** START Selected passage **
Ivan Caffrey - Calling Dunbar's Number: Number not in service

It’s been several years since a colleague shared an intriguing paper with me: "Calling Dunbar's Numbers" by MacCarron, Kaski, and Dunbar. It was/is an intriguing paper with interesting claims. Having previously worked in telecom data analysis, I was immediately drawn to their approach of using mobile phone call data to investigate Dunbar's social layers theory. But as I read through their methodology and findings, something didn't quite add up. I’ve sat on this niggling feeling but finally I decided to do some analysis and write my thoughts up.

Could the patterns they found be an artifact of their analytical methods rather than evidence of actual social structure? This question led me down a rabbit hole of investigation that ultimately revealed something surprising: the apparent structure of social layers might simply be a mathematical consequence of applying clustering algorithms to noisy skewed distributions.

What is Dunbar's Number?

For those unfamiliar, Dunbar's number refers to the purported cognitive limit on the number of stable social relationships a person can maintain. Robin Dunbar, an anthropologist and evolutionary psychologist, proposed that humans can only maintain about 150 meaningful relationships due to the limitations of our brain's neocortex.

Beyond this overall number, Dunbar's theory proposes that our social networks are organized in concentric circles or "layers" of roughly 5, 15, 50, and 150 individuals. Each layer represents relationships of decreasing emotional closeness:

5: Closest relationships (immediate family, best friends)

15: Close friends and relatives

50: Good friends and extended family

150: All meaningful relationships

This theory has been widely cited and has permeated popular understanding of social structures. It's appealing because it offers a simple, neurologically-based explanation for complex social behavior.

The Paper: "Calling Dunbar's Numbers"

MacCarron, Kaski, and Dunbar analyzed a dataset of mobile phone calls from 2007, containing records from over 6 million users. To focus on personal (not business) relationships, they filtered the data to include only reciprocal calls and users who had between 100 and 500 contacts.

They applied various clustering algorithms to the call frequency data and found that most users' call patterns could be divided into 4-5 clusters. The sizes of these clusters aligned remarkably well with Dunbar's proposed layers:

For 4 clusters: cumulative layers of 4.1, 11.0, 29.8, and 128.9 people

For 5 clusters: cumulative layers of 2.9, 7.4, 17.7, 43.0, and 134.3 people

This appeared to provide compelling evidence for Dunbar's theory using real-world behavioral data. The structure seemed to emerge naturally from how people allocated their communication time.

My Skepticism

While the results seemed impressive, I had a nagging suspicion triggered by a few factors. First, my (perhaps naive) prior belief would be that humans are way too varied and messy for their behaviour to be captured in a theory as neat and prescriptive as Dunbar’s layers

Second, clustering methods are designed to find divisions in data, but the original paper's own results raised questions. Looking closely at their Figures 3 and 4, the 'layers' found in call pattern data didn't fall into neat categories.
** END Selected passage **
** START Information supplied **
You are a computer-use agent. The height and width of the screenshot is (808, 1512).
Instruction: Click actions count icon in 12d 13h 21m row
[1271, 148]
** END Information supplied **
** START Information supplied **
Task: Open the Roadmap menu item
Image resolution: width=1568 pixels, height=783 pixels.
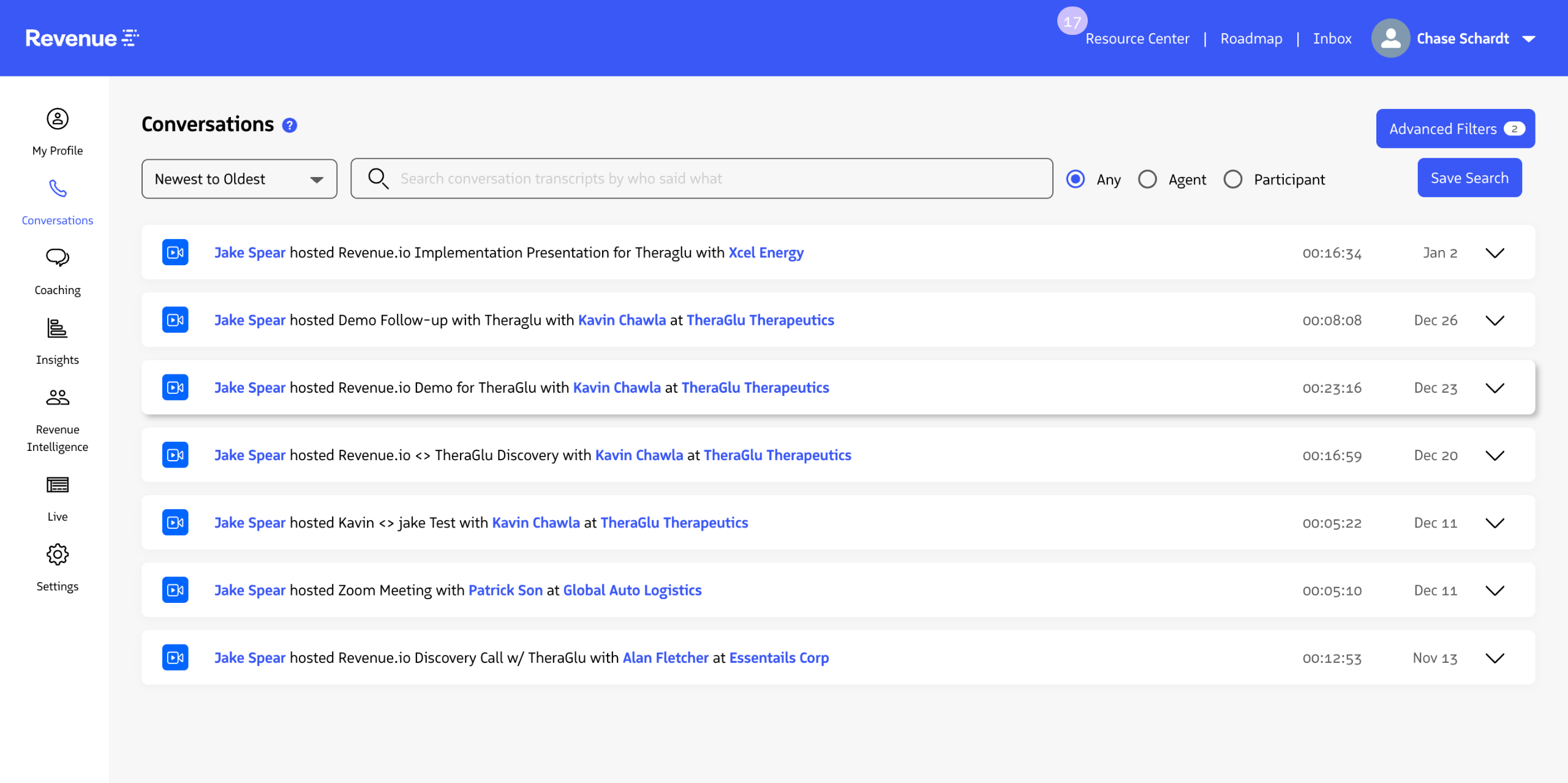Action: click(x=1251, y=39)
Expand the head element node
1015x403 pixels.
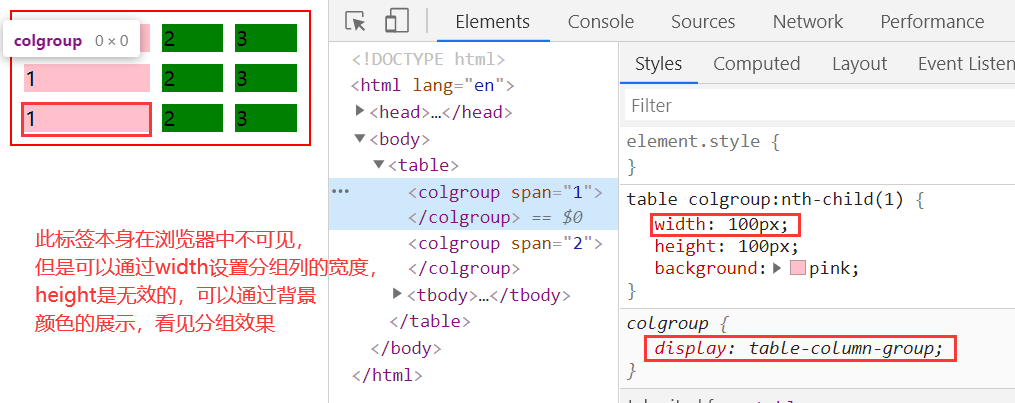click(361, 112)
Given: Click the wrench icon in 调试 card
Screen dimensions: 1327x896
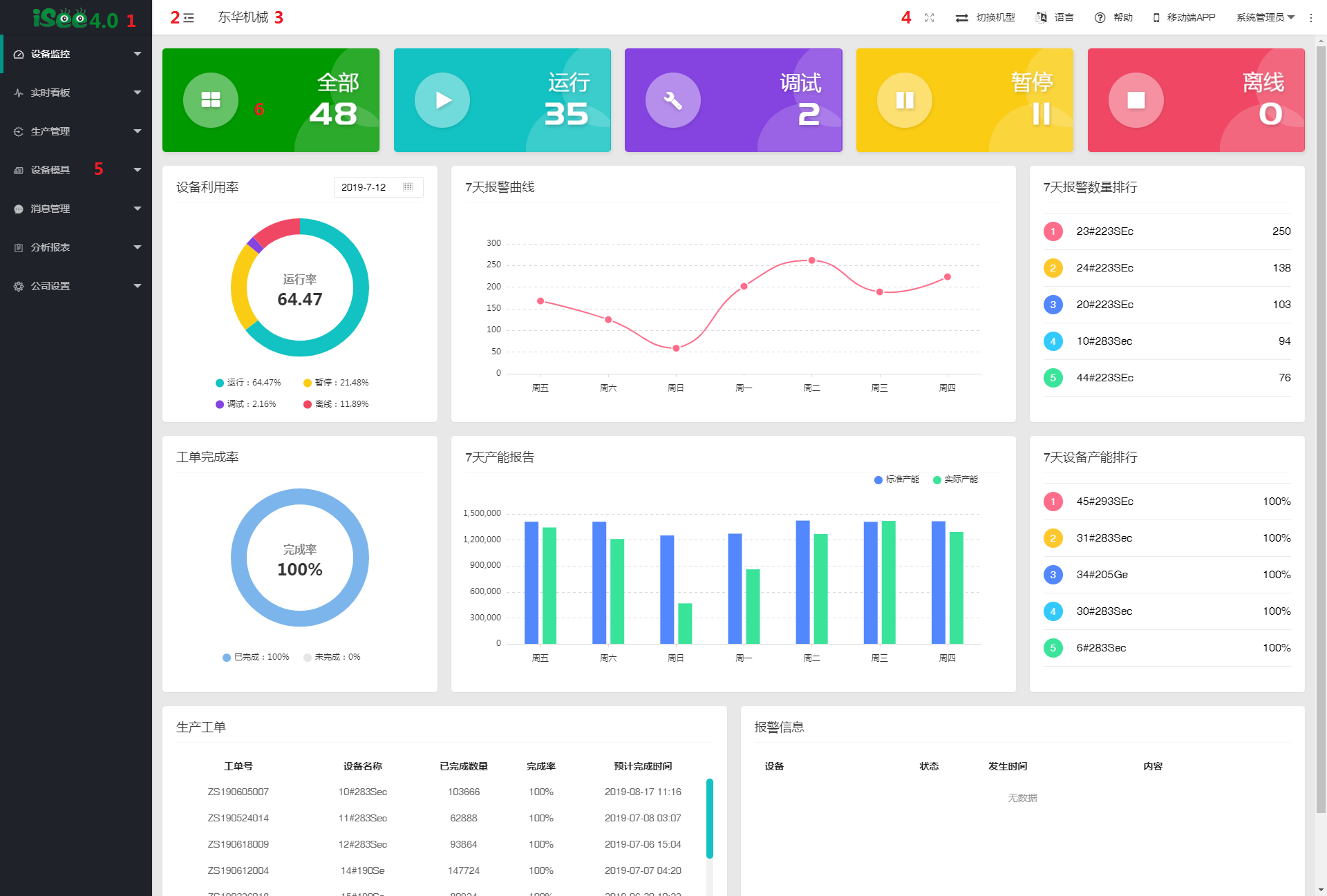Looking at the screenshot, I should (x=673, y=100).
** END Information supplied **
** START Information supplied **
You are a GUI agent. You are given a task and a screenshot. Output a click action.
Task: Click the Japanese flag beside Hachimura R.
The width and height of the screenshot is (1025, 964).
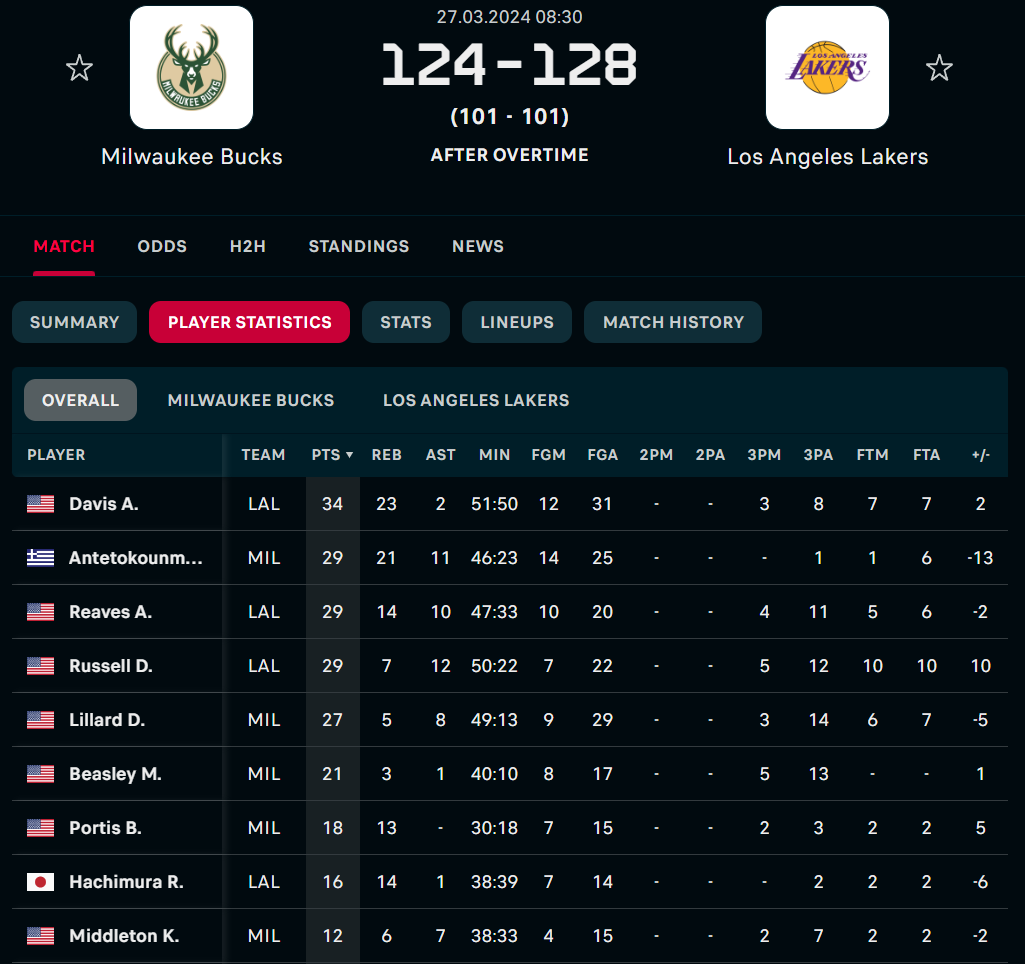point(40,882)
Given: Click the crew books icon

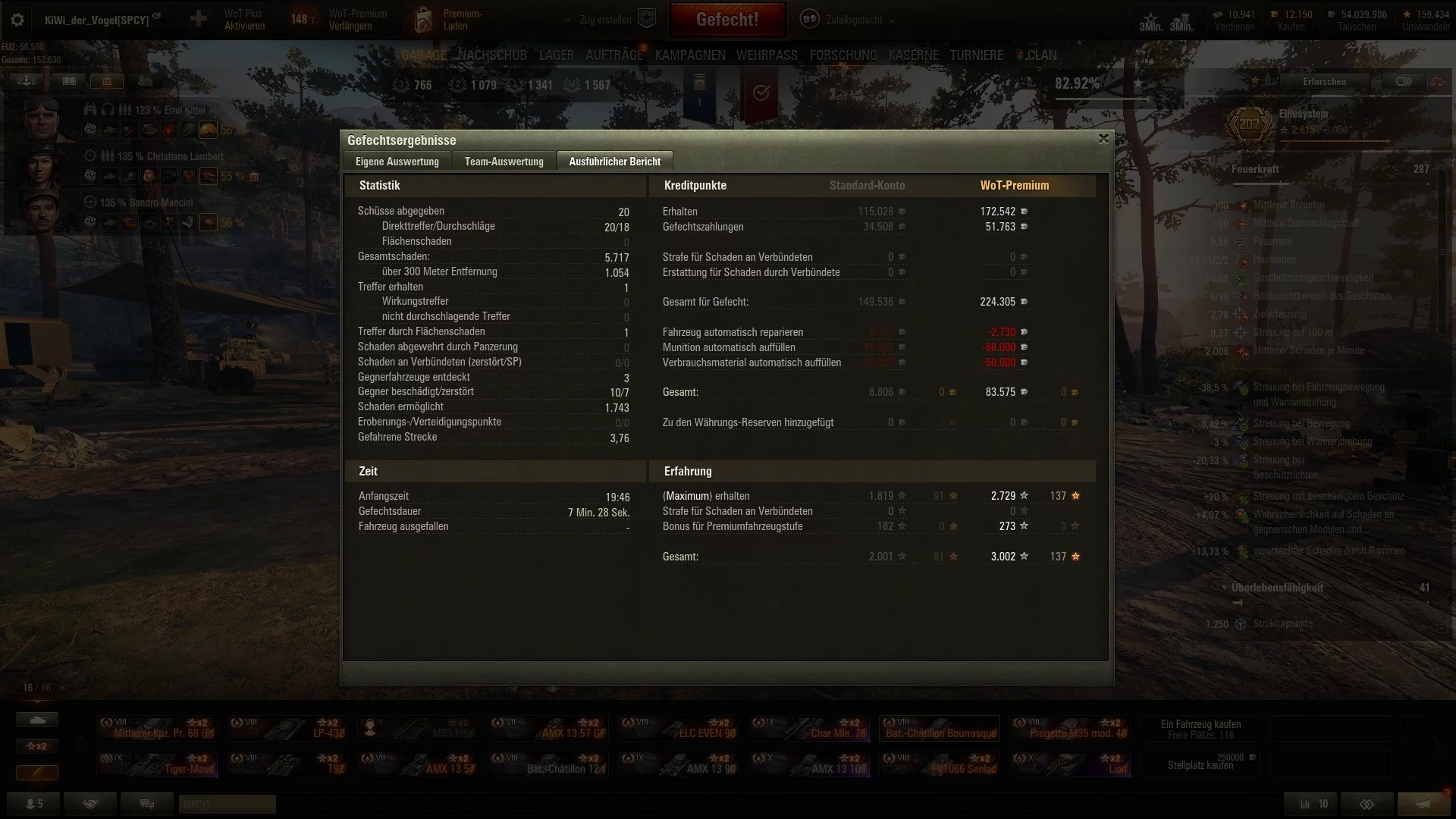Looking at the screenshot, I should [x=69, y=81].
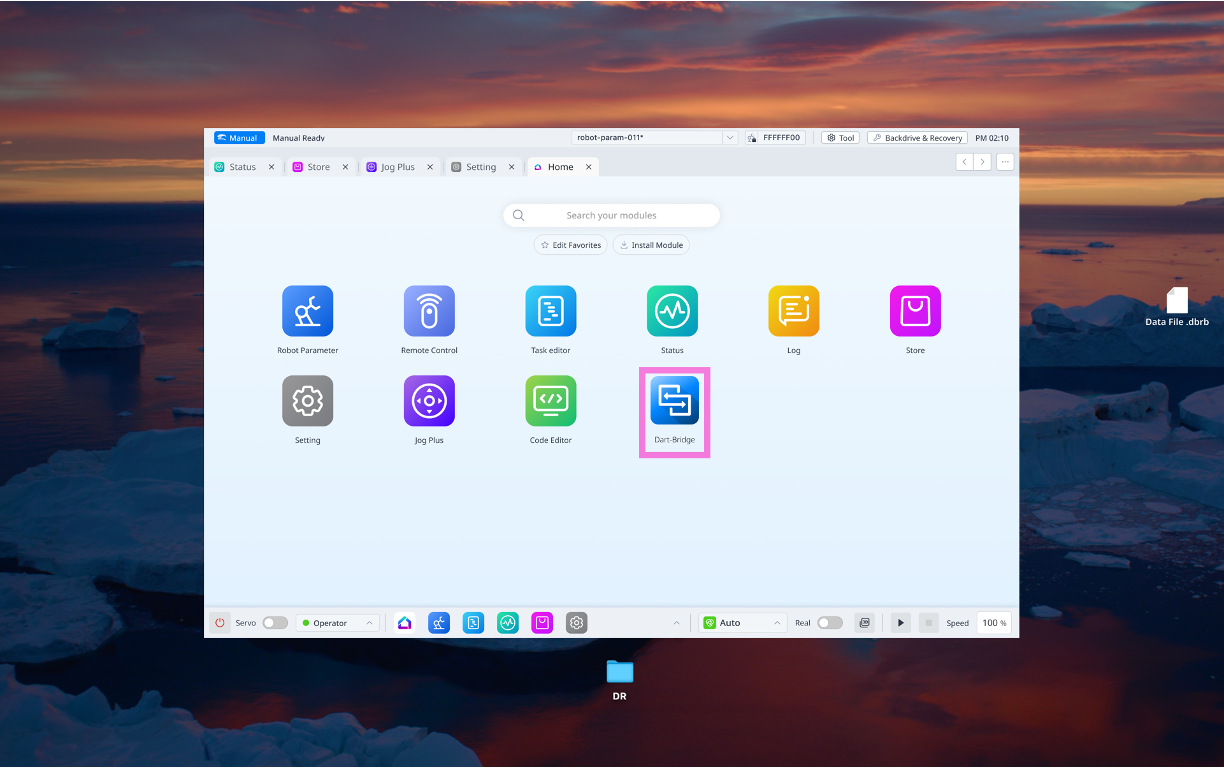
** END Information supplied **
◆ What to work on ◆
Extend the Dunbar's number essay at the top of the page, continuing on from its final sentence.

◆ Response to this exercise ◆
Finally, the number of 'layers' found varied widely (from 2 to 20), with only 27% of users matching the 4 layers predicted by Dunbar's theory. Even among those with 4 layers, the size of each layer varied considerably.

This suggests the data—individual call patterns — is noisy and continuous, without clear natural breaks. Fitting these noisy individual patterns means they weren't finding a consistent, population-wide behaviour— the hallmark of a predictive and general theory.

I wondered: Could a simple model without any inherent "layers" produce similar results when analyzed with the same methods?

To test this, I created synthetic data that mimicked call patterns but deliberately contained no predefined layered structure. If the same layered pattern emerged from this artificial data, it would suggest that the findings might be an artifact of the analytical method rather than evidence of actual social layers.

The Experiment

My approach was to carefully replicate the entire data workflow of the original paper, from network size distribution through call patterns to final clustering. The experiment proceeded in two main steps:

Step 1: Modeling the Network Size Distribution

First, I needed to reproduce the distribution of network sizes (number of contacts per user) found in the original paper. Looking at their Figure 1, I observed that the degree distribution followed a log-normal pattern.

I generated a synthetic population of users with network sizes drawn from a log-normal distribution, tuning the parameters until my distribution closely matched Figure 1 from the paper. This gave me a realistic foundation of ego network sizes.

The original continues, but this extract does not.